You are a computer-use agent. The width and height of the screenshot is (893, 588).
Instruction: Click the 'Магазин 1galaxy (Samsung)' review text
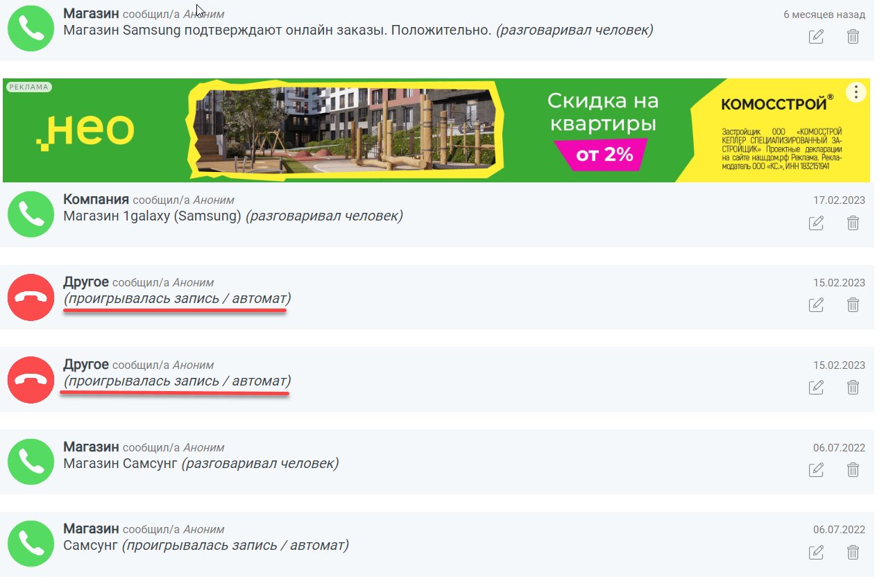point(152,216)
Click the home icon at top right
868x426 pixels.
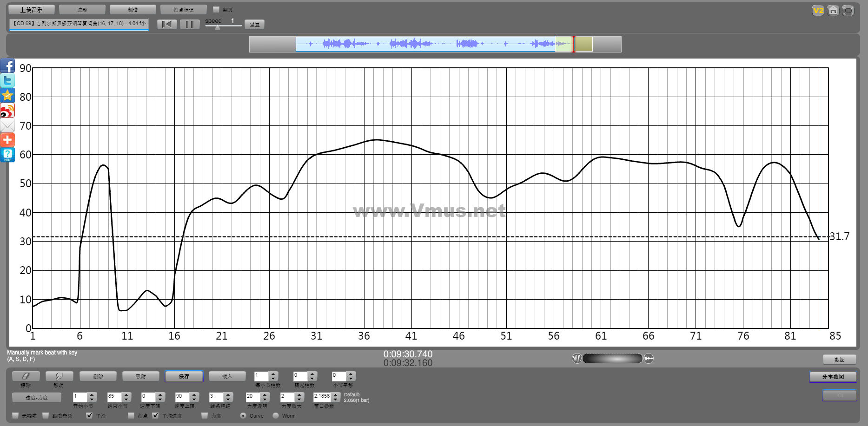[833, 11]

◆ ◆ ◆ ◆

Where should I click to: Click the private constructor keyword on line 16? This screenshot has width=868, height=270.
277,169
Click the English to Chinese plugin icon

◆ ◆ ◆ ◆

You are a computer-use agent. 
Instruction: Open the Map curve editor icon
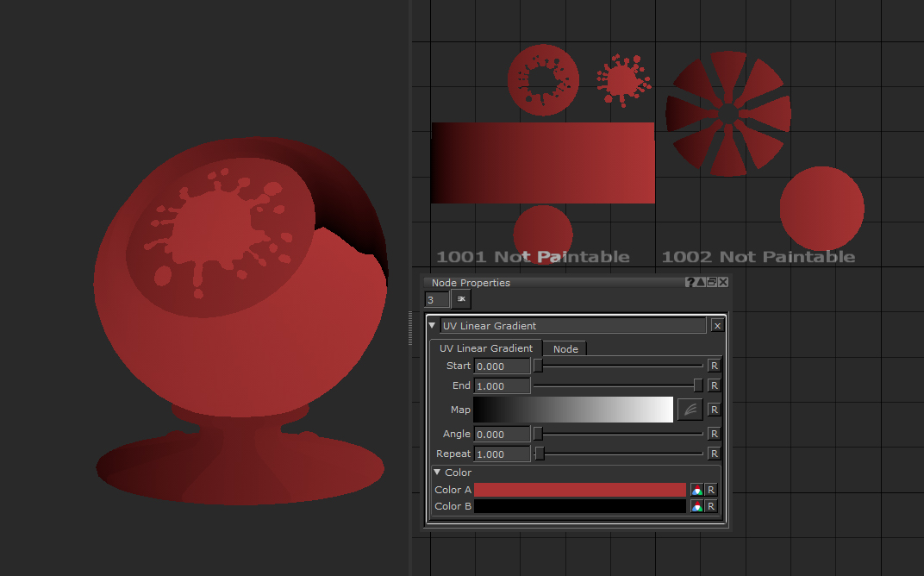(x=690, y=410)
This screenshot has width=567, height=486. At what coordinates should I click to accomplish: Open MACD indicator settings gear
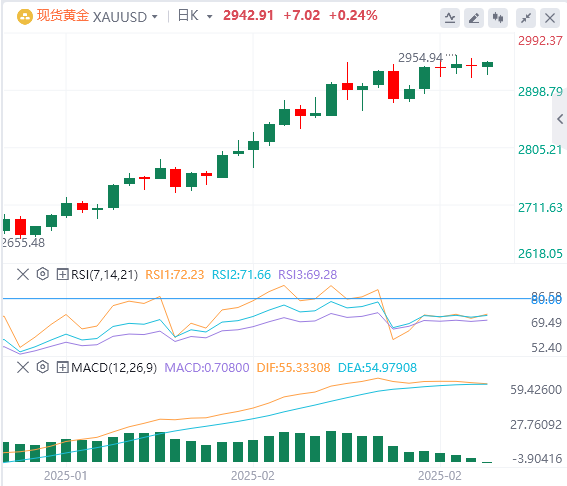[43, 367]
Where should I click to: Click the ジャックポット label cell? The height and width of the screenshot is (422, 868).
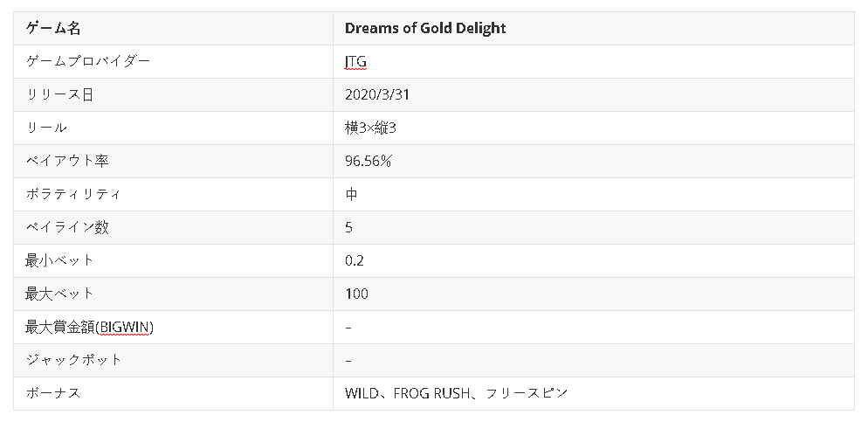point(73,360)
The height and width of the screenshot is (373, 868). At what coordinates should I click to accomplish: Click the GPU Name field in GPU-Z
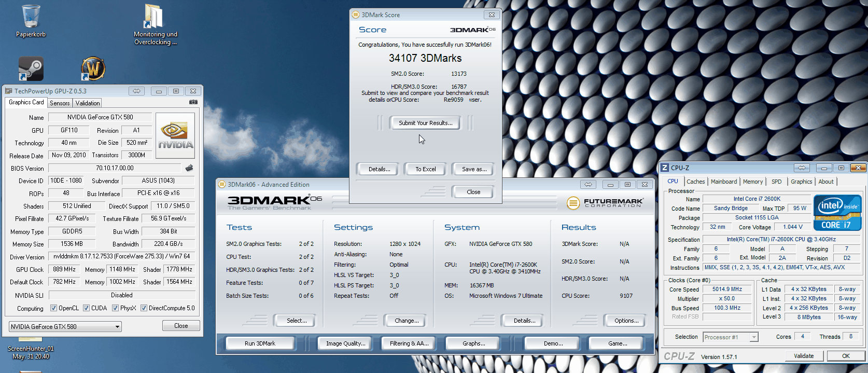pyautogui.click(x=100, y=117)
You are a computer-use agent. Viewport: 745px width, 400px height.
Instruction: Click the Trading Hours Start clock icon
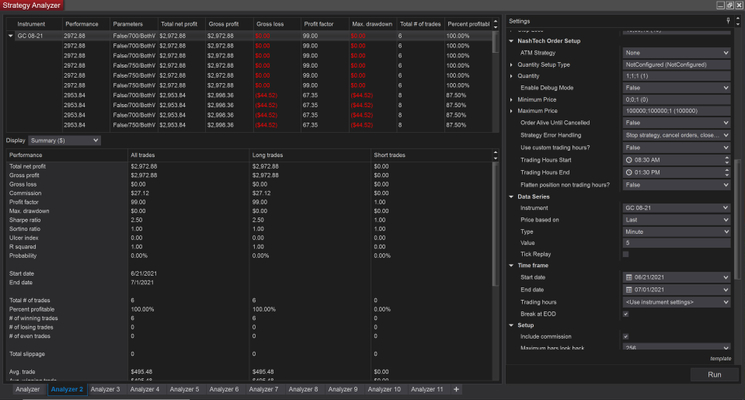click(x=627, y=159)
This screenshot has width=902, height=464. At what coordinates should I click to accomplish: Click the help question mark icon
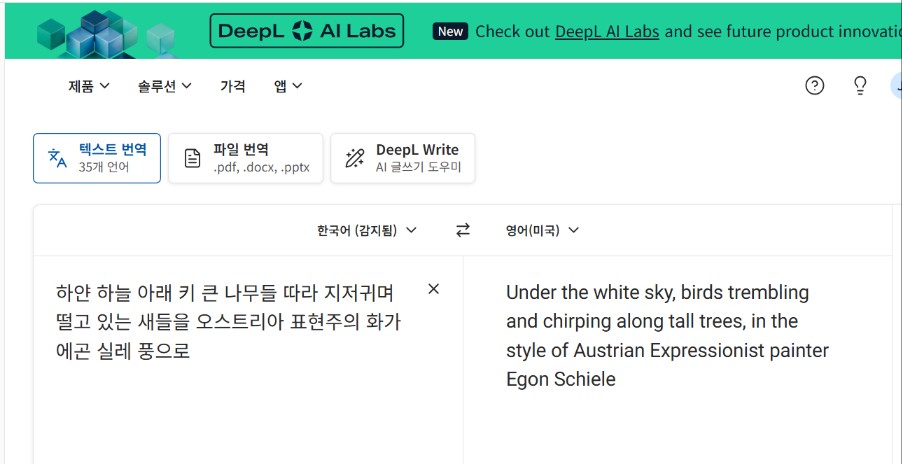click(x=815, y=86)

◆ ◆ ◆ ◆

## To do
Reproduce every line from the listing above that holds the word "agent".

## Task output
You are a computer-use agent. The width and height of the screenshot is (893, 588).
You are a computer-use agent. 
You are a computer-use agent. Viewport: 745px width, 400px height.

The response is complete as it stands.